Data to use -
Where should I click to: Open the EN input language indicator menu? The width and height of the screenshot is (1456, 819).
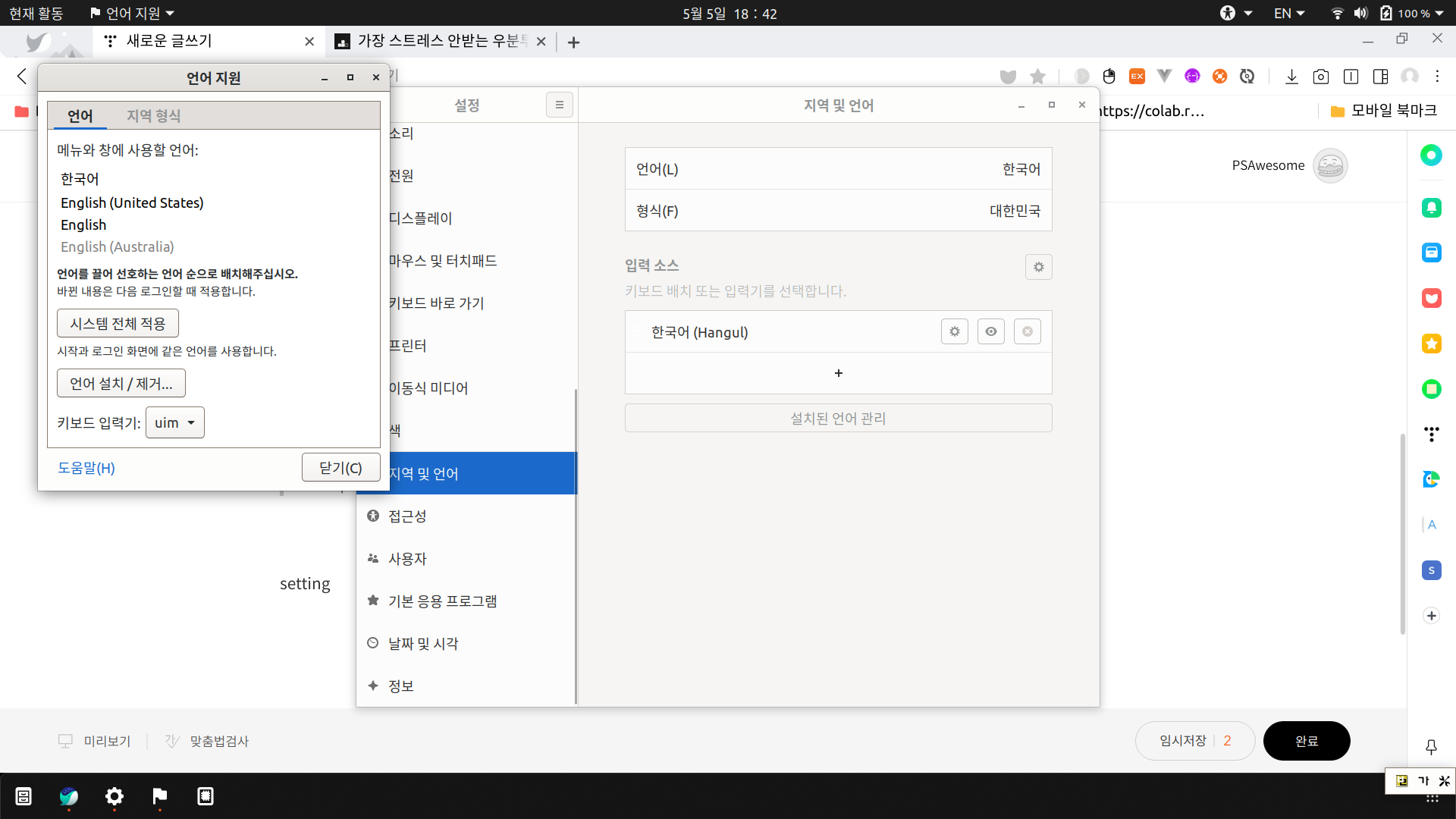pyautogui.click(x=1288, y=13)
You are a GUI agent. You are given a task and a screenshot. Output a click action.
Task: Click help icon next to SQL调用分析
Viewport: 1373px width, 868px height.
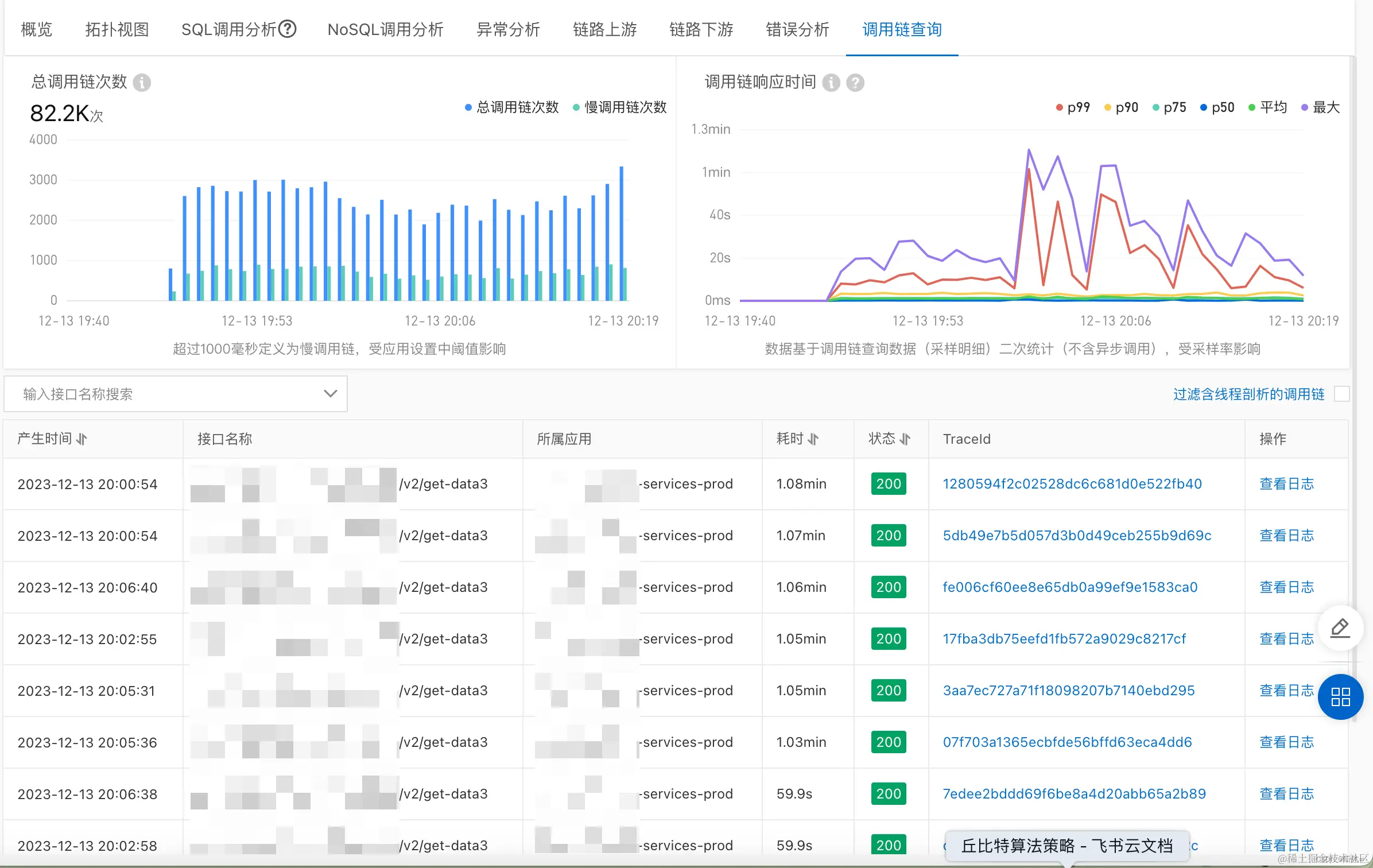click(x=287, y=29)
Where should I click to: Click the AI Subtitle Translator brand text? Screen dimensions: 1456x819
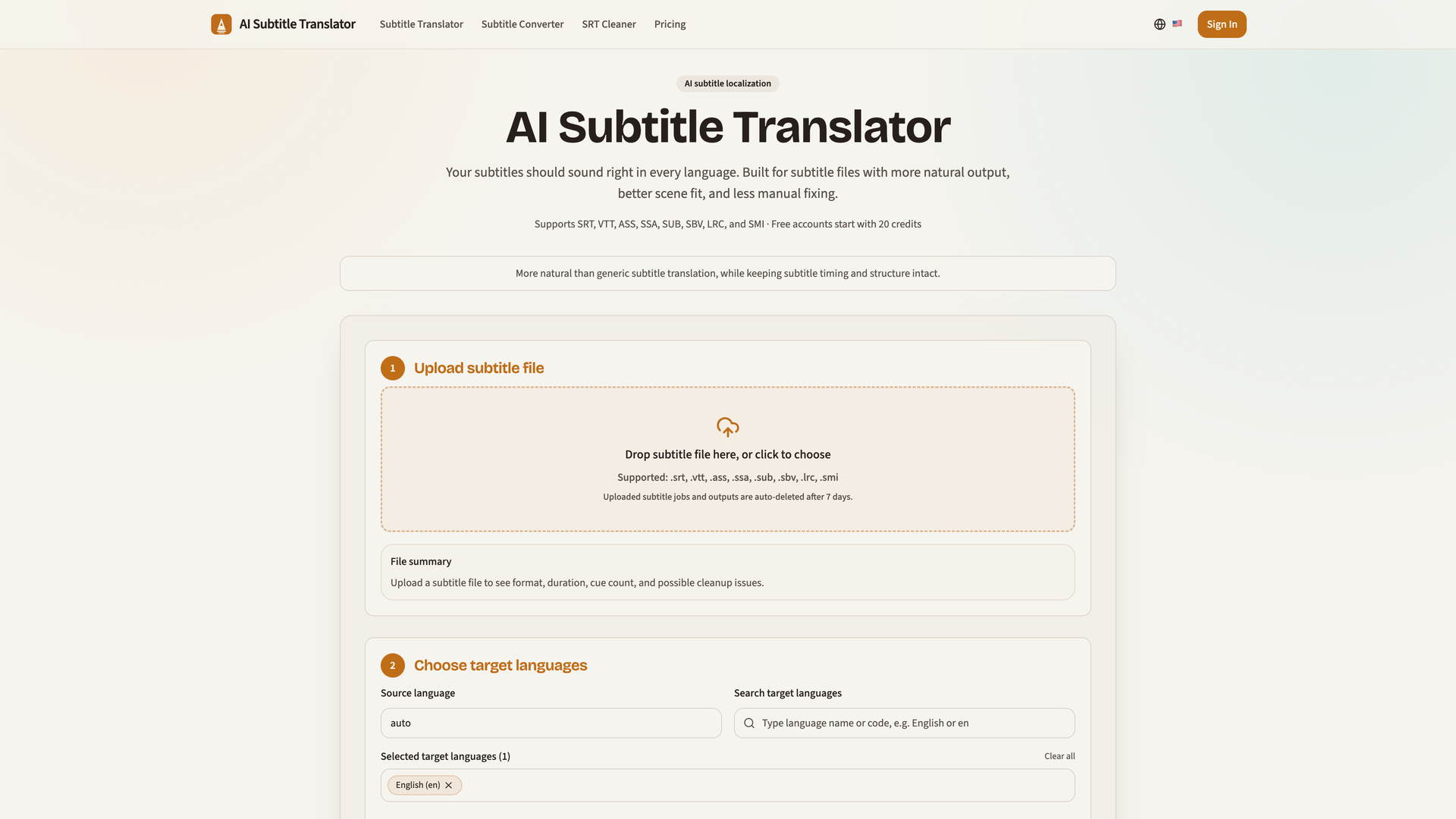click(x=297, y=24)
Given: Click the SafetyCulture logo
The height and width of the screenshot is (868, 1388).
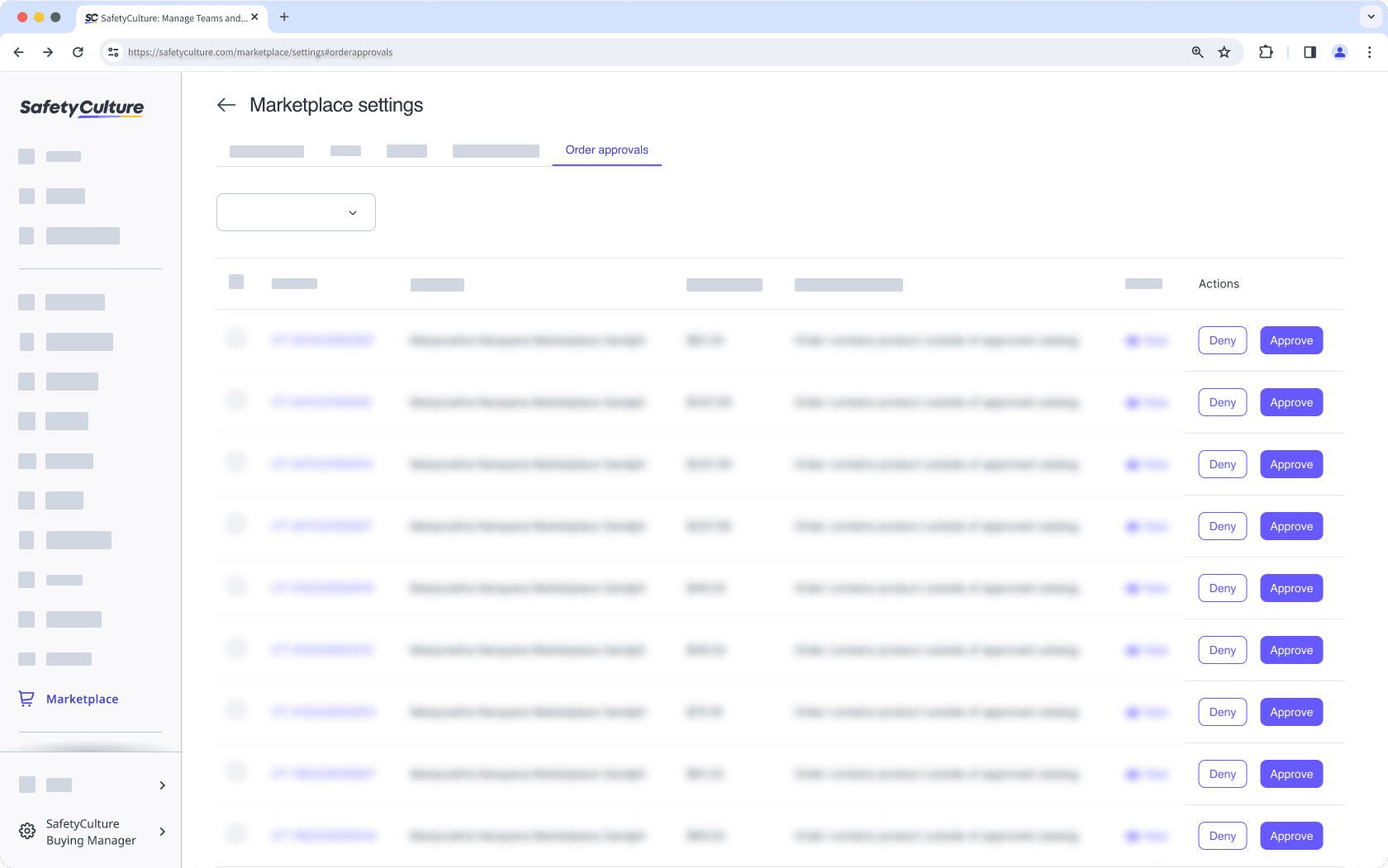Looking at the screenshot, I should click(x=80, y=107).
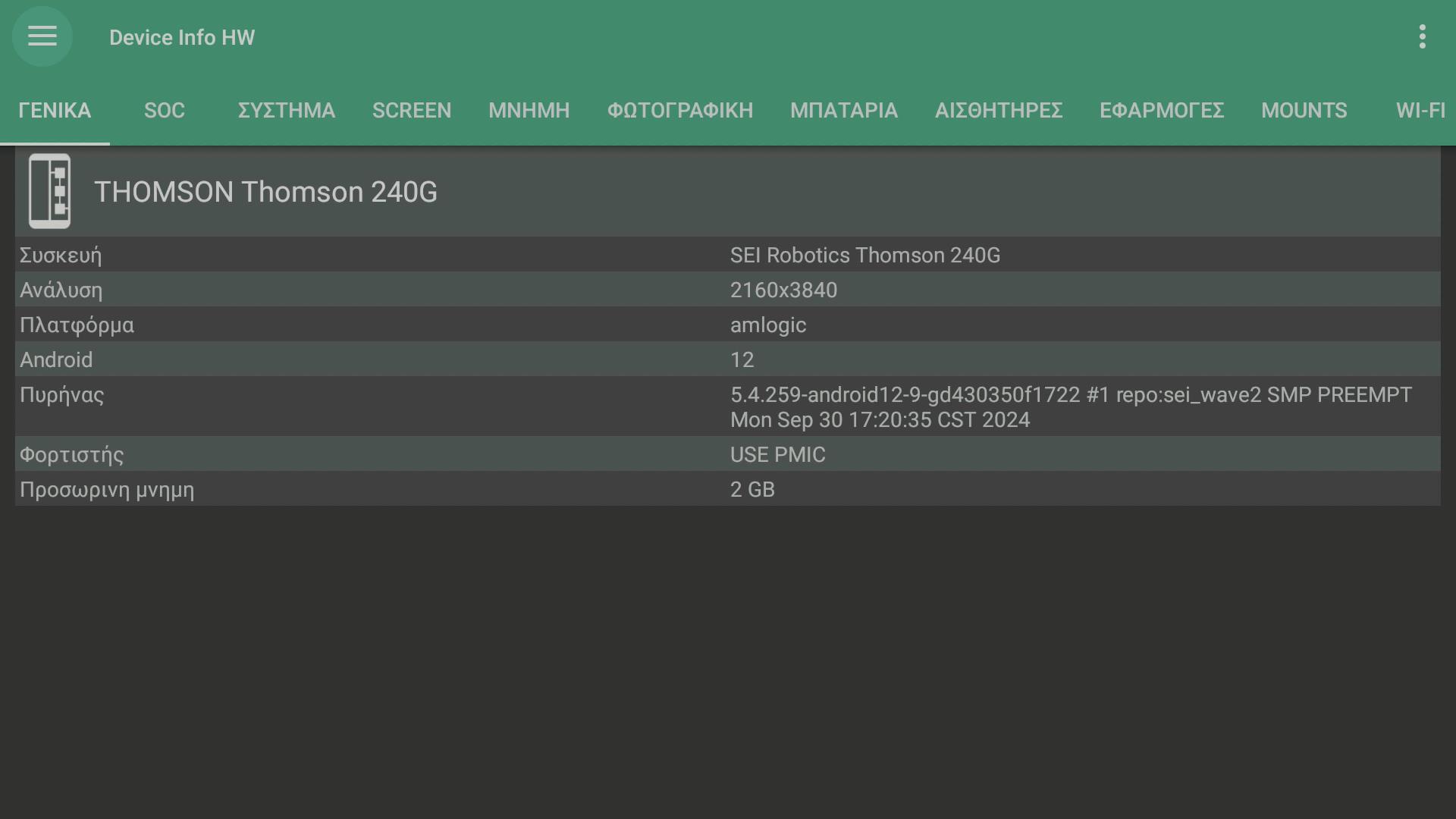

What is required - Please output the lines above beginning at the line with "You are a GUI" and ending after the line with "Given: Click the SafetyCulture logo", precisely as written and with no pictures.

Solution for this exercise -
You are a GUI agent. You are given a task and a screenshot. Output a click action.
Task: Click help icon next to SQL调用分析
Viewport: 1373px width, 868px height.
click(x=287, y=29)
Where should I click to: Click the AI Subtitle Translator brand text? Screen dimensions: 1456x819
click(x=297, y=24)
Given: Click the SafetyCulture logo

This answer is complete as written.